Common Questions About Song Of Solomon 4
How can Song of Solomon 4 be used as a manifestation practice?
Use the chapter as a script for entering and sustaining the desired state: before sleep or in quiet, imagine the garden, its scents, textures and the beloved already present, feeling every detail until the feeling of fulfillment is settled and real; persist in that assumption as if the desire is accomplished. Allow the sensory phrases—lips like honeycomb, fountains of living waters—to enrich the scene and evoke conviction, then release without doubting. Return daily and hold the state through the day in small acts and attitudes, allowing imagination to impress the subconscious until outward circumstances conform to the inner fact.
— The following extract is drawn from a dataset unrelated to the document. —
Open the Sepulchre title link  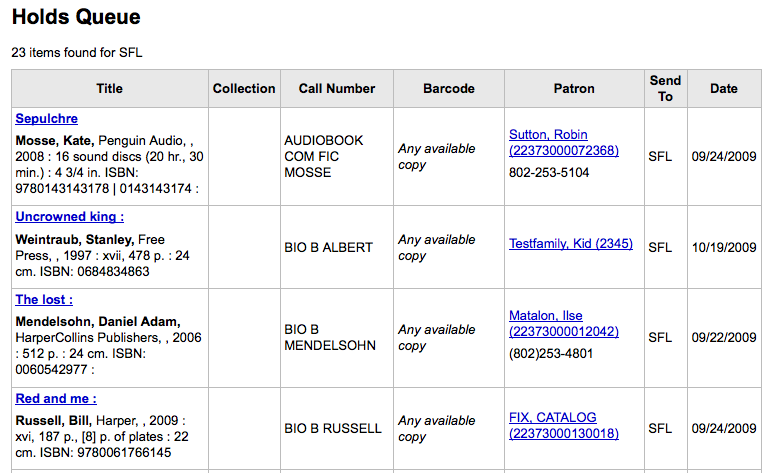[46, 119]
What does Song of Solomon 4 mean according to Neville Goddard?
Neville Goddard taught that Song of Solomon 4 is an intimate allegory of the creative faculty at work: the beloved is the imagined state made real and the lover is the conscious I AM that dwells in imagination and assumes the beloved as already true. The lush, sensuous language is not literal but descriptive of inner experience—‘thou art all fair’ (Song 4:7) points to the perfection of assumed being, and the garden and fountain imagery (Song 4:12, 4:15) describe a sealed imaginal scene from which desire flows as reality. Read inwardly, the chapter instructs one to enter and live in a chosen state until it externalizes.
How does Neville interpret the 'beloved' and 'lover' in Song of Solomon 4?
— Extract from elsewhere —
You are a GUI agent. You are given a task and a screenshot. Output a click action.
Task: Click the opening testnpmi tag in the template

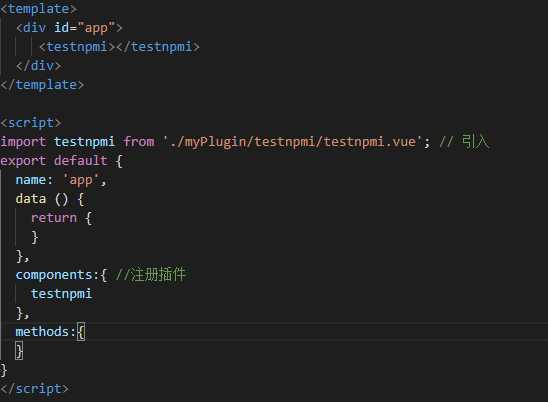tap(77, 46)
In this inner reading the beloved is the objective of imagination—the fulfilled state, the incarnated desire—and the lover is the conscious I AM that courts, cherishes, and inhabits that state until it becomes fact. The relationship is not between two separate people but between consciousness and its own ideal; the lover’s longing, the beloved’s perfection, the mutual delight all dramatize how assumption and faithful attention bring about realization. To love the beloved is to dwell in the assumed state; to be loved is for the I AM to recognize its own creation. Thus the drama is a practical manual for living imaginatively.
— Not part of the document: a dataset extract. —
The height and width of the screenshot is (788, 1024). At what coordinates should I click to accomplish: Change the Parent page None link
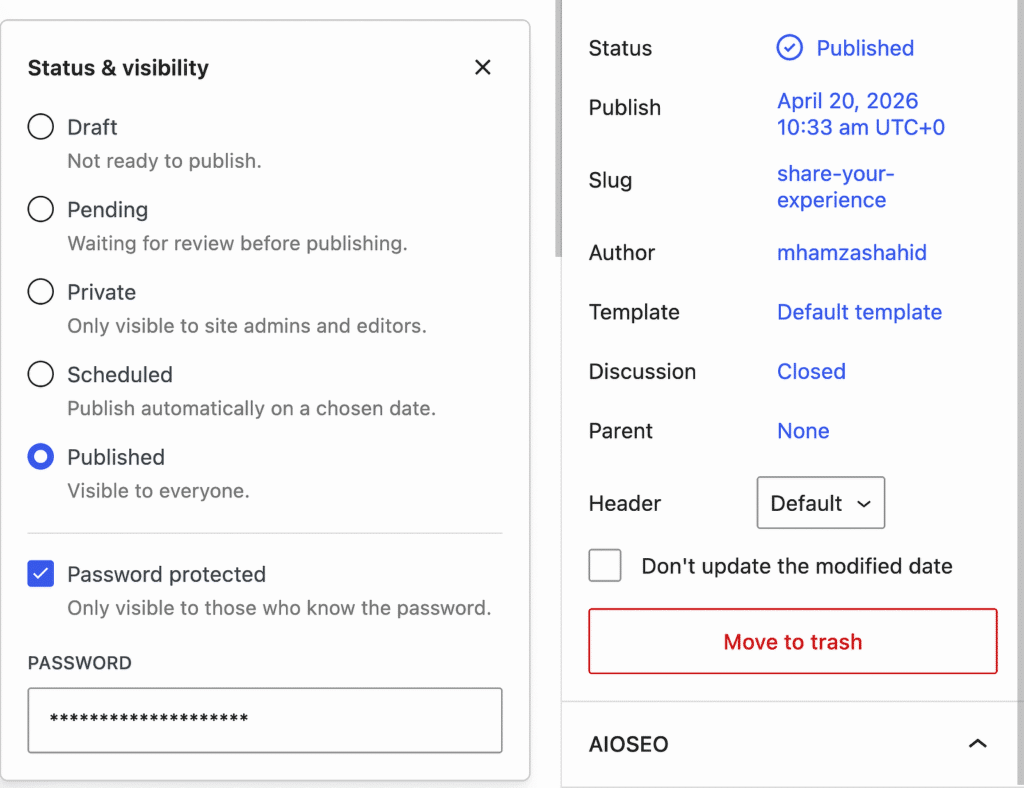click(x=803, y=431)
Which images in Song of Solomon 4 point to I AM consciousness and imagination?
Certain striking images point directly to I AM consciousness and the faculty of imagination: ‘Thou art all fair’ (Song 4:7) affirms the perfect I AM state; ‘a garden inclosed’ and ‘a fountain sealed’ (Song 4:12, 4:15) indicate a private imaginal domain that yields living waters—creative power—when entered; sensory details like lips dropping honey and the fragrant garments suggest vivid, persuasive feeling, while the tower of David (Song 4:4) symbolizes the strength and defensibility of the assumed self. These images map the inner process: form a sealed scene, vivify it with feeling, and let the I AM hold it until it manifests.
Are there specific verses in Song of Solomon 4 to use for visualization or affirmation?
Yes; certain verses serve as vivid anchors for visualization and short affirmations: use Song 4:7 as the core affirmation—‘Thou art all fair’—rephrased inwardly as I AM utterly whole and complete; Song 4:12’s ‘a garden inclosed’ is a powerful cue to create a sealed imaginal scene where desire is ripe; Song 4:15’s ‘a fountain of gardens, a well of living waters’ can be used to feel abundance flowing from within; and the sensory lines about lips and garments heighten the feeling of sweetness and presence. Turn these citations into present-tense I AM statements and live from them until the outer reflects your inner truth.